I can assure you that Tim Worstall will never appear anywhere on this blog again. Not only is he a lousy economist he simply cannot tell the truth. In combination that is enough to resolve the issue for good.

Addition at 7am on 15 July:

The following exchange in the comments section may elaborate this issue:

Andrew Jackson:

In your audio blog, you did indeed say that they are paying the right amount of tax at the moment — indeed, more than one might expect. The issue you mentioned there was that you consider that they have set up structures such that they will pay too little in the future.

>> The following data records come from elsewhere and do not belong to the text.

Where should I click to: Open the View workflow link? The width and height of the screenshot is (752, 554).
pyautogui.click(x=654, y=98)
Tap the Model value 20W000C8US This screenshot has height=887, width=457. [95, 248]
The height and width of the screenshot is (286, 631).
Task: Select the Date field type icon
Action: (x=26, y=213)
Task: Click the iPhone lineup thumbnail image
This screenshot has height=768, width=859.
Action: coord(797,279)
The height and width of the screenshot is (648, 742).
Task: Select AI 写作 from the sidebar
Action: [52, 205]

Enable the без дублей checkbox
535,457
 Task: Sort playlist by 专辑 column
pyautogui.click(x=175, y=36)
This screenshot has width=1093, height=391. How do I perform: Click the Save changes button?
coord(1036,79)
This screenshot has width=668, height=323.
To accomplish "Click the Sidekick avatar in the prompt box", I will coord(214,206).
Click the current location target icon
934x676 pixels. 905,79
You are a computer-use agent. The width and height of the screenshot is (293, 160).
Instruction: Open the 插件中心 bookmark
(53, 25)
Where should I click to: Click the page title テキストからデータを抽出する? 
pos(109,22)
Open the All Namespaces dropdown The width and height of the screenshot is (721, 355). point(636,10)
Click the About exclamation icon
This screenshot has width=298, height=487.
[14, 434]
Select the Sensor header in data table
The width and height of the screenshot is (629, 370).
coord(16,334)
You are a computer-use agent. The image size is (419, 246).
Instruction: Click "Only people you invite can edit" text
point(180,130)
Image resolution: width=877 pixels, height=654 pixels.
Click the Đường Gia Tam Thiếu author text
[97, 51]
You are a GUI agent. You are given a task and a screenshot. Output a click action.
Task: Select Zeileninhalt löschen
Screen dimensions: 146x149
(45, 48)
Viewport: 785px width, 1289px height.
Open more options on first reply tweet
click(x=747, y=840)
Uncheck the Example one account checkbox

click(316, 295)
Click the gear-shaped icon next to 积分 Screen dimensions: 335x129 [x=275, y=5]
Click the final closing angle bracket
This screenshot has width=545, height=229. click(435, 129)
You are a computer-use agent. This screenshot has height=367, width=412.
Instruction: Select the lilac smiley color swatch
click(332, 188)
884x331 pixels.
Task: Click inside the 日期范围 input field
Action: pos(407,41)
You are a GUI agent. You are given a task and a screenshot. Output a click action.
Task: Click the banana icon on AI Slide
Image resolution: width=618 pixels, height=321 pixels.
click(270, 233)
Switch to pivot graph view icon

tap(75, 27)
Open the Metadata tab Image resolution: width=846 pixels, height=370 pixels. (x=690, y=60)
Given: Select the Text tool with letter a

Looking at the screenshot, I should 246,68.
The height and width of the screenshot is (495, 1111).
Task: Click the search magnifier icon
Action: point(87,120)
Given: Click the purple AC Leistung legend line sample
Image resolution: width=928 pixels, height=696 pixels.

I can see how you get to that conclusion, but to say that a company is a tax avoider when it is not actually avoiding tax as yet — in essence, conflating “in my view there will be” with “there is now” — does seem to be a little bit premature.

My response:

Oh come on — that is a comment taken wholly out of context.

I suggested that because of what might be considered the fixed margin tax planning arrangement they are using for the long run they might, because of their current decision to reduce profit in a race for global domination in which tax avoidance plays a key part, have temporarily paid more pro rata tax in the UK than might be expected but that this did not in any way mean that they were not a tax avoider.

They have underpaid in the past.

It is likely they will again.

Saying they're not now is as absurd as claiming that a person engaged in another form of abuse is not guilty of it because by chance they did not do it today.

For heaven's sake; if your analytical abilities are as weak as this then you really are in trouble, desperate or just hopelessly inept.

The comment does not just apply to Andrew but all others who have apparently made similar comments elsewhere on the net.